**Records provided**
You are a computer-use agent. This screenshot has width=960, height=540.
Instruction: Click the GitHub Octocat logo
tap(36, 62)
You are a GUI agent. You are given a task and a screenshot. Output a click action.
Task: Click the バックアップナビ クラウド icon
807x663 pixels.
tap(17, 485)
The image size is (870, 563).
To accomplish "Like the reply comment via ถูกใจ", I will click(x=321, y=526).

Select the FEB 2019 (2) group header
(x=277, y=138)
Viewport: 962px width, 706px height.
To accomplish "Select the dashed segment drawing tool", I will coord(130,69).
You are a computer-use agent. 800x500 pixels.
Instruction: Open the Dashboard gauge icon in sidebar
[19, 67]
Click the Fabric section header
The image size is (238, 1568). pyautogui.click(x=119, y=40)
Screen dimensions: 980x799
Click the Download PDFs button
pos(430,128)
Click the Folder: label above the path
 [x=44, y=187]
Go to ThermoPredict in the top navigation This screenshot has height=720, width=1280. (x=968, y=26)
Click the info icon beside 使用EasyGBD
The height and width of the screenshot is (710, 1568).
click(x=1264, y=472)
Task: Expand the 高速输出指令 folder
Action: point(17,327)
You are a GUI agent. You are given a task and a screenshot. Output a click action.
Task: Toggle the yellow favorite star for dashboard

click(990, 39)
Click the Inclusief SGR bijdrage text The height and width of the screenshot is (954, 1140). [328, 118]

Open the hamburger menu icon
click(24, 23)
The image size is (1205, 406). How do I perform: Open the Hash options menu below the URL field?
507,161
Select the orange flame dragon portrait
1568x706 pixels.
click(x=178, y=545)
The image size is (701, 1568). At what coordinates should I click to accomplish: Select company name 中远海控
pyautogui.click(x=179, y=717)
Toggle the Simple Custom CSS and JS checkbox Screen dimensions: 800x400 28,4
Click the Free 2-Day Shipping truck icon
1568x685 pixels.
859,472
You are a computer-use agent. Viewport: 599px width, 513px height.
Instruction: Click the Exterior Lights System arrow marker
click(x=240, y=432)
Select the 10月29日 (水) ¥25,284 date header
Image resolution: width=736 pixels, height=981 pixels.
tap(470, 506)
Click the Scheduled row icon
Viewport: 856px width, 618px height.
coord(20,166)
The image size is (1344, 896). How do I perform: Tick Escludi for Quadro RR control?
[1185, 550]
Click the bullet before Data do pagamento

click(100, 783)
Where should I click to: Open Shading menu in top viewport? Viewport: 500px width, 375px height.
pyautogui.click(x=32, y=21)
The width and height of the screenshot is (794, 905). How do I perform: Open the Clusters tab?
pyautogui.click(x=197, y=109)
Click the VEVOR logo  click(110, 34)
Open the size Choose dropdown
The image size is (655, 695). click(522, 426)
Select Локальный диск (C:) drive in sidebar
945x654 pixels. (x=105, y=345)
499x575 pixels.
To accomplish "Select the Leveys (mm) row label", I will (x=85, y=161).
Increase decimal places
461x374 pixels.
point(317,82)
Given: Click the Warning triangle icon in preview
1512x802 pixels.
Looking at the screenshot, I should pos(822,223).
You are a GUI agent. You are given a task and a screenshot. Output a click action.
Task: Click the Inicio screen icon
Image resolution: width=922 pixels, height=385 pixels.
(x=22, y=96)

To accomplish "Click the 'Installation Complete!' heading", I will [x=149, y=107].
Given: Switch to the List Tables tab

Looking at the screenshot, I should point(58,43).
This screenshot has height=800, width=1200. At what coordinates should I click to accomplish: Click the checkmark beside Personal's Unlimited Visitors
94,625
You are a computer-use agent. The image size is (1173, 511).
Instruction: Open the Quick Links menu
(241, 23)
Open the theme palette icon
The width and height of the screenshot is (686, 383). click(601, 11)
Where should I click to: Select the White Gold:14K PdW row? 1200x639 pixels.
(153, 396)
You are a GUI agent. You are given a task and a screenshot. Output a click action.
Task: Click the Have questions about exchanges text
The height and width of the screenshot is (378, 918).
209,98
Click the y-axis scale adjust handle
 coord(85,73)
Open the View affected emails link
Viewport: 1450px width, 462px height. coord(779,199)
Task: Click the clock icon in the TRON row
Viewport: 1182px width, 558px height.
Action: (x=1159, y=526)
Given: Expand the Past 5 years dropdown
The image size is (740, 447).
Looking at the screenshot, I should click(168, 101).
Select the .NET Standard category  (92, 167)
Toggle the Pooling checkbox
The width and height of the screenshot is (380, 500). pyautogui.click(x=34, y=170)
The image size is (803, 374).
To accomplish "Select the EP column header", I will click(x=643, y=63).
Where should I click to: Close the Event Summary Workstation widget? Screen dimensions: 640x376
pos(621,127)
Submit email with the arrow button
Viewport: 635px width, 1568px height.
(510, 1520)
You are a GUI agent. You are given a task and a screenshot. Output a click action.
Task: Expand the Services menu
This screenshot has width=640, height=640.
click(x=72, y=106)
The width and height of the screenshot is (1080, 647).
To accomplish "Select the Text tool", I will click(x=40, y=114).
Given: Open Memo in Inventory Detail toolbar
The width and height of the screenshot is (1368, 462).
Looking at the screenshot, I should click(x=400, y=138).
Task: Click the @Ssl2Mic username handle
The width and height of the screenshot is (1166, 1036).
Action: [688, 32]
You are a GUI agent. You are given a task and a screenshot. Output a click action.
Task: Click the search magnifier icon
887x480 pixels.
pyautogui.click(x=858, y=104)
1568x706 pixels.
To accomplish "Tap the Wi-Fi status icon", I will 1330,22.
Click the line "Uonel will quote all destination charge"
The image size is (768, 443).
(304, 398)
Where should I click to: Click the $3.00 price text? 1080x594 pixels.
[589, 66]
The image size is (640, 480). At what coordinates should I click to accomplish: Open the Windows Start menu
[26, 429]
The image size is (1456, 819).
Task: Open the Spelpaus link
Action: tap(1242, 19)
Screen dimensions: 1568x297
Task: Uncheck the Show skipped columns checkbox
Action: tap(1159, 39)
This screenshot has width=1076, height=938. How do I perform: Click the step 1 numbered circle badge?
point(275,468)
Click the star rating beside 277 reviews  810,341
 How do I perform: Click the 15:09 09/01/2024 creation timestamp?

**Work item**
Restate the records word for word, keeping every line.

**Solution for this task**
You are a computer-use agent. This screenshot has width=960, height=540.
Instruction: Click the GitHub Octocat logo
tap(36, 62)
You are a GUI agent. You are given a task and a screenshot. Output a click action.
Task: Click the バックアップナビ クラウド icon
807x663 pixels.
tap(17, 485)
The image size is (870, 563).
To accomplish "Like the reply comment via ถูกใจ", I will click(x=321, y=526).

Select the FEB 2019 (2) group header
(x=277, y=138)
Viewport: 962px width, 706px height.
To accomplish "Select the dashed segment drawing tool", I will coord(130,69).
You are a computer-use agent. 800x500 pixels.
Instruction: Open the Dashboard gauge icon in sidebar
[19, 67]
Click the Fabric section header
The image size is (238, 1568). pyautogui.click(x=119, y=40)
Screen dimensions: 980x799
Click the Download PDFs button
pos(430,128)
Click the Folder: label above the path
 [x=44, y=187]
Go to ThermoPredict in the top navigation This screenshot has height=720, width=1280. (x=968, y=26)
Click the info icon beside 使用EasyGBD
The height and width of the screenshot is (710, 1568).
click(x=1264, y=472)
Task: Expand the 高速输出指令 folder
Action: point(17,327)
You are a GUI agent. You are given a task and a screenshot. Output a click action.
Task: Toggle the yellow favorite star for dashboard

click(990, 39)
Click the Inclusief SGR bijdrage text The height and width of the screenshot is (954, 1140). [328, 118]

Open the hamburger menu icon
click(24, 23)
The image size is (1205, 406). How do I perform: Open the Hash options menu below the URL field?
507,161
Select the orange flame dragon portrait
1568x706 pixels.
click(x=178, y=545)
The image size is (701, 1568). At what coordinates should I click to accomplish: Select company name 中远海控
pyautogui.click(x=179, y=717)
Toggle the Simple Custom CSS and JS checkbox Screen dimensions: 800x400 28,4
Click the Free 2-Day Shipping truck icon
1568x685 pixels.
859,472
You are a computer-use agent. Viewport: 599px width, 513px height.
Instruction: Click the Exterior Lights System arrow marker
click(x=240, y=432)
Select the 10月29日 (水) ¥25,284 date header
Image resolution: width=736 pixels, height=981 pixels.
tap(470, 506)
Click the Scheduled row icon
Viewport: 856px width, 618px height.
coord(20,166)
The image size is (1344, 896). How do I perform: Tick Escludi for Quadro RR control?
[1185, 550]
Click the bullet before Data do pagamento

click(100, 783)
Where should I click to: Open Shading menu in top viewport? Viewport: 500px width, 375px height.
pyautogui.click(x=32, y=21)
The width and height of the screenshot is (794, 905). How do I perform: Open the Clusters tab?
pyautogui.click(x=197, y=109)
Click the VEVOR logo  click(110, 34)
Open the size Choose dropdown
The image size is (655, 695). click(522, 426)
Select Локальный диск (C:) drive in sidebar
945x654 pixels. (x=105, y=345)
499x575 pixels.
To accomplish "Select the Leveys (mm) row label", I will (x=85, y=161).
Increase decimal places
461x374 pixels.
point(317,82)
Given: Click the Warning triangle icon in preview
1512x802 pixels.
Looking at the screenshot, I should pos(822,223).
You are a GUI agent. You are given a task and a screenshot. Output a click action.
Task: Click the Inicio screen icon
Image resolution: width=922 pixels, height=385 pixels.
(x=22, y=96)

To accomplish "Click the 'Installation Complete!' heading", I will [x=149, y=107].
Given: Switch to the List Tables tab

Looking at the screenshot, I should point(58,43).
This screenshot has height=800, width=1200. At what coordinates should I click to accomplish: Click the checkmark beside Personal's Unlimited Visitors
94,625
You are a computer-use agent. The image size is (1173, 511).
Instruction: Open the Quick Links menu
(241, 23)
Open the theme palette icon
The width and height of the screenshot is (686, 383). click(601, 11)
Where should I click to: Select the White Gold:14K PdW row? 1200x639 pixels.
(153, 396)
You are a GUI agent. You are given a task and a screenshot. Output a click action.
Task: Click the Have questions about exchanges text
The height and width of the screenshot is (378, 918).
209,98
Click the y-axis scale adjust handle
 coord(85,73)
Open the View affected emails link
Viewport: 1450px width, 462px height. coord(779,199)
Task: Click the clock icon in the TRON row
Viewport: 1182px width, 558px height.
Action: (x=1159, y=526)
Given: Expand the Past 5 years dropdown
The image size is (740, 447).
Looking at the screenshot, I should click(168, 101).
Select the .NET Standard category  (92, 167)
Toggle the Pooling checkbox
The width and height of the screenshot is (380, 500). pyautogui.click(x=34, y=170)
The image size is (803, 374).
To accomplish "Select the EP column header", I will click(x=643, y=63).
Where should I click to: Close the Event Summary Workstation widget? Screen dimensions: 640x376
pos(621,127)
Submit email with the arrow button
Viewport: 635px width, 1568px height.
(510, 1520)
You are a GUI agent. You are given a task and a screenshot. Output a click action.
Task: Expand the Services menu
This screenshot has width=640, height=640.
click(x=72, y=106)
The width and height of the screenshot is (1080, 647).
To accomplish "Select the Text tool", I will click(x=40, y=114).
Given: Open Memo in Inventory Detail toolbar
The width and height of the screenshot is (1368, 462).
Looking at the screenshot, I should click(x=400, y=138).
Task: Click the @Ssl2Mic username handle
The width and height of the screenshot is (1166, 1036).
Action: [688, 32]
You are a GUI agent. You are given a task and a screenshot. Output a click action.
Task: Click the search magnifier icon
887x480 pixels.
pyautogui.click(x=858, y=104)
1568x706 pixels.
To accomplish "Tap the Wi-Fi status icon", I will 1330,22.
Click the line "Uonel will quote all destination charge"
The image size is (768, 443).
(304, 398)
Where should I click to: Click the $3.00 price text? 1080x594 pixels.
[589, 66]
The image size is (640, 480). At what coordinates should I click to accomplish: Open the Windows Start menu
[26, 429]
The image size is (1456, 819).
Task: Open the Spelpaus link
Action: tap(1242, 19)
Screen dimensions: 1568x297
Task: Uncheck the Show skipped columns checkbox
Action: tap(1159, 39)
This screenshot has width=1076, height=938. How do I perform: Click the step 1 numbered circle badge?
point(275,468)
Click the star rating beside 277 reviews  810,341
 How do I perform: Click the 15:09 09/01/2024 creation timestamp?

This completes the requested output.